● **EXERCISE REQUIREMENTS**:
Reproduce exactly, and only, the lines of the material below running from the line bearing "Given: Click the System" through the line bearing "Task: Open the .wav file dropdown arrow". Leave any pictures out.
RECORDS PROVIDED START
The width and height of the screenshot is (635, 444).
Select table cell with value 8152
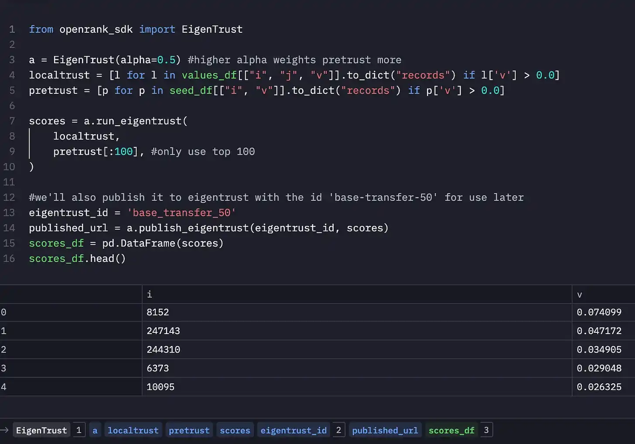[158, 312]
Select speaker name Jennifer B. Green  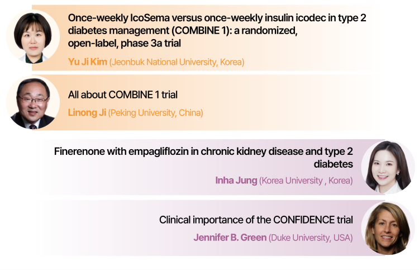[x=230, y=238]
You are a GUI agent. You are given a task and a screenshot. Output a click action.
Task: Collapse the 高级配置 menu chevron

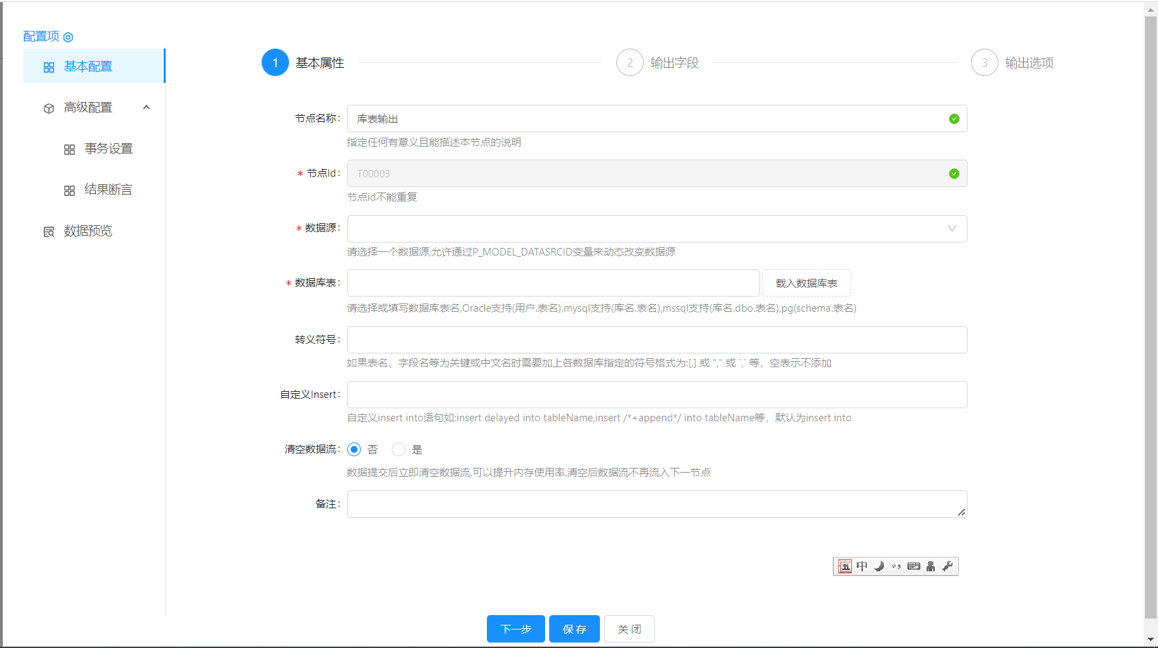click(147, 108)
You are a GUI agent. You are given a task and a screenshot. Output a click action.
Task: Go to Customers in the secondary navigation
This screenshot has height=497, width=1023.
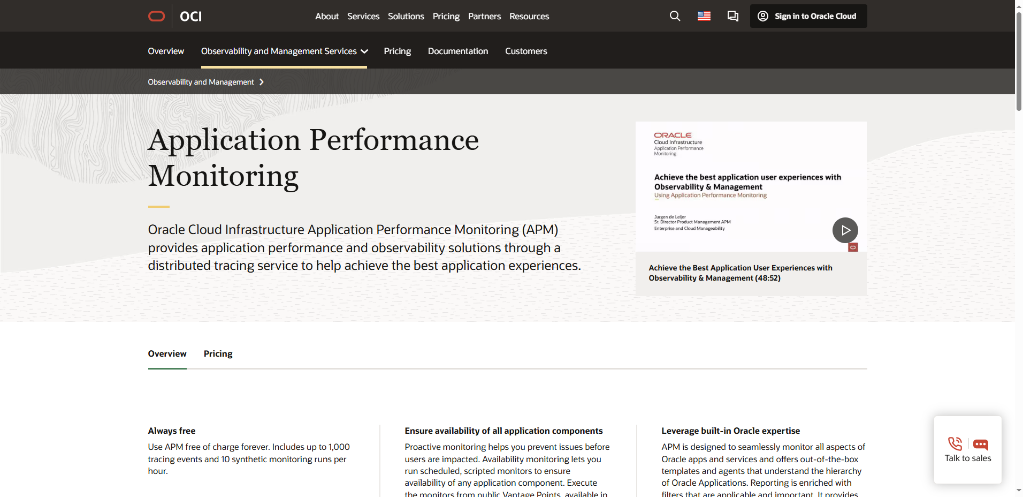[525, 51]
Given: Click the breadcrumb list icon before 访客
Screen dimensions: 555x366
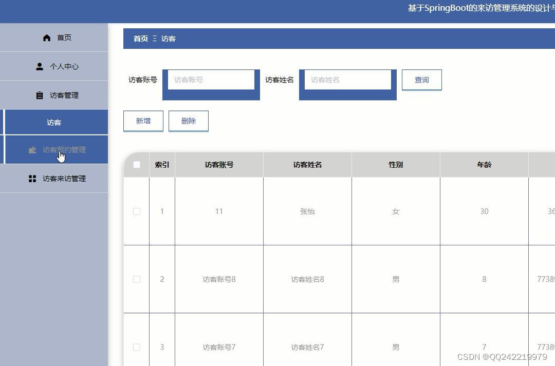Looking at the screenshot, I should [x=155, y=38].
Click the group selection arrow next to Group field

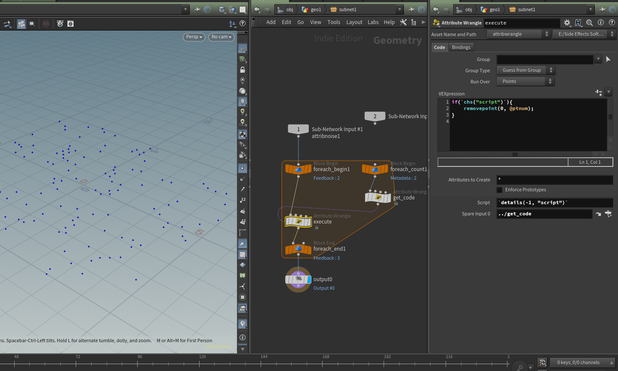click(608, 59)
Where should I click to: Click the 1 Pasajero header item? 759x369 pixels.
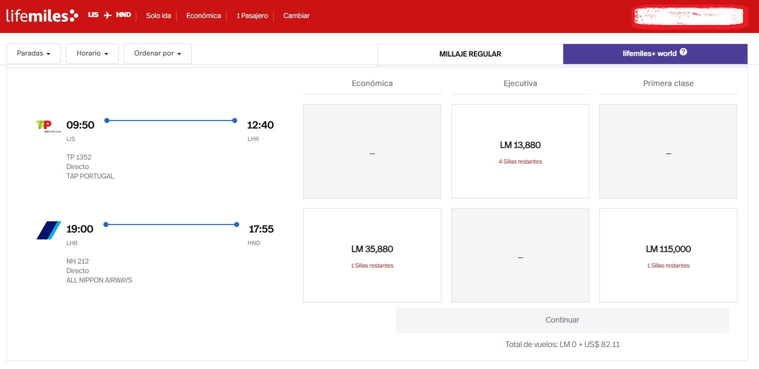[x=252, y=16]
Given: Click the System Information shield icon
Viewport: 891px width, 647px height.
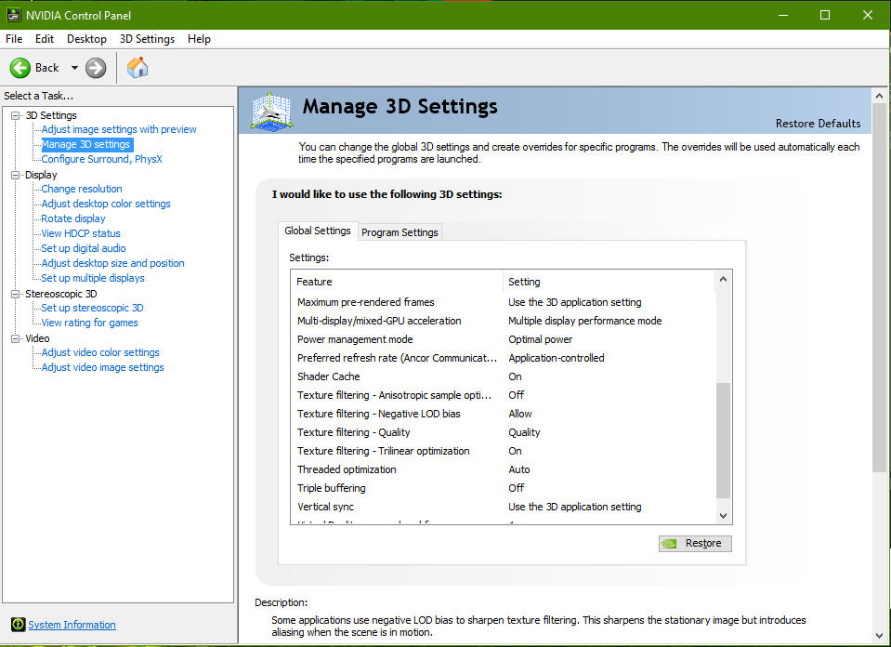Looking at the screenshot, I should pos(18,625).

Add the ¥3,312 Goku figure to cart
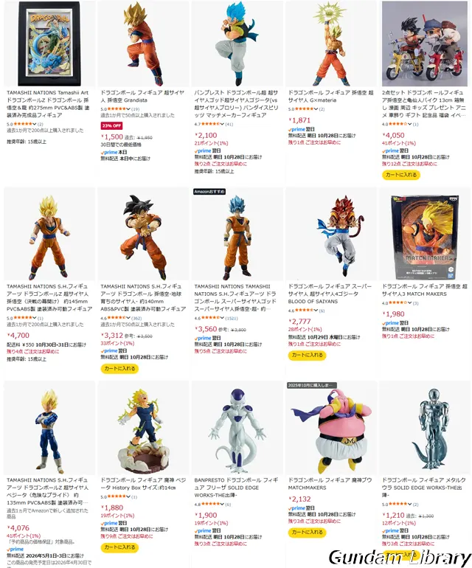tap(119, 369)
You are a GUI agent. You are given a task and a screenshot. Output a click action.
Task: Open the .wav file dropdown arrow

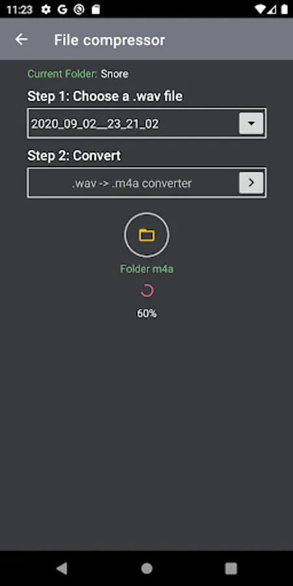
RECORDS PROVIDED END
RECORDS PROVIDED START
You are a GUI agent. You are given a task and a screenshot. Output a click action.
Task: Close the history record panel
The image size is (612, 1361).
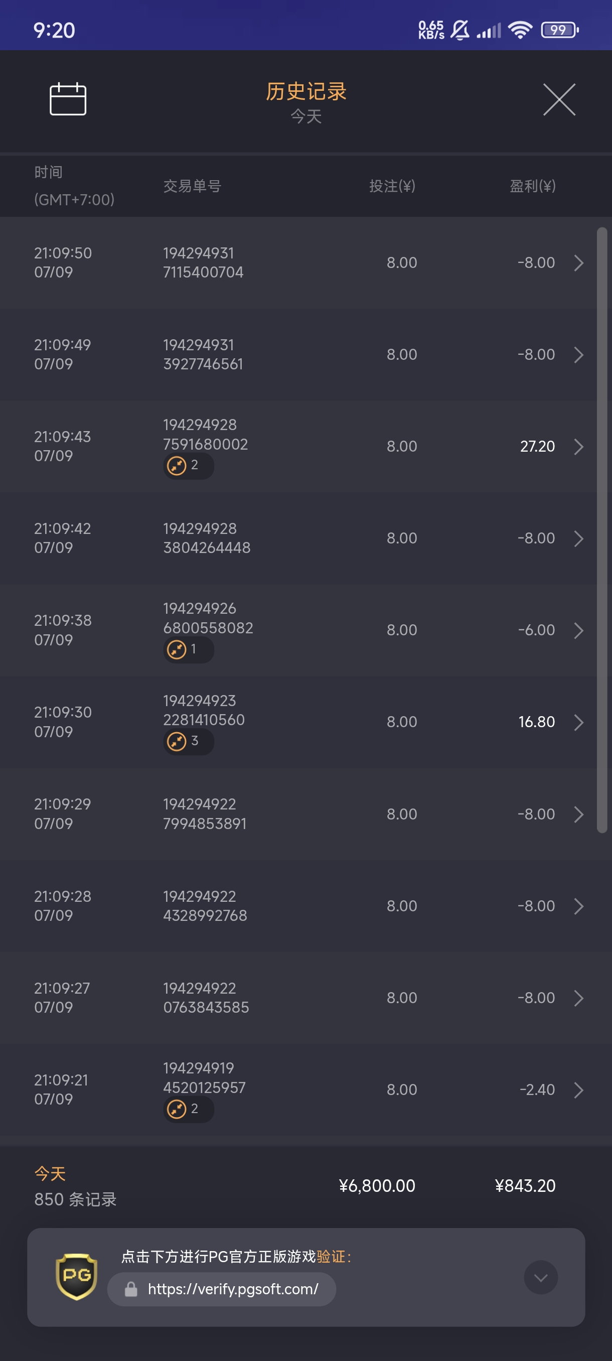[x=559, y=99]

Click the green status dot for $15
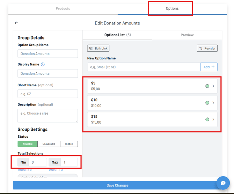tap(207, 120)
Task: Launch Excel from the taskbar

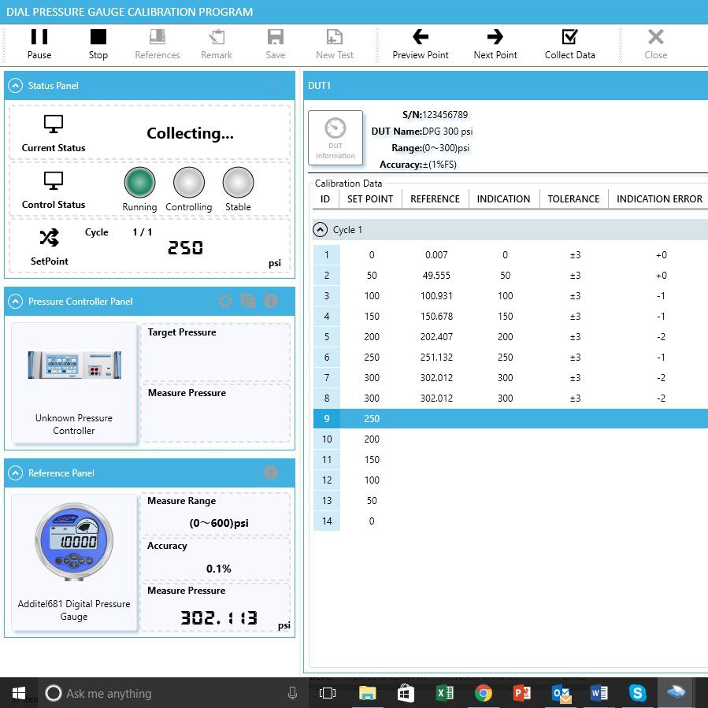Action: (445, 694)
RECORDS PROVIDED END
● **YOUR SOLUTION**:
Given: Click the System Information shield icon
Viewport: 891px width, 647px height.
Looking at the screenshot, I should pos(18,625).

Add the ¥3,312 Goku figure to cart
tap(119, 369)
You are a GUI agent. You are given a task and a screenshot. Output a click action.
Task: Open the .wav file dropdown arrow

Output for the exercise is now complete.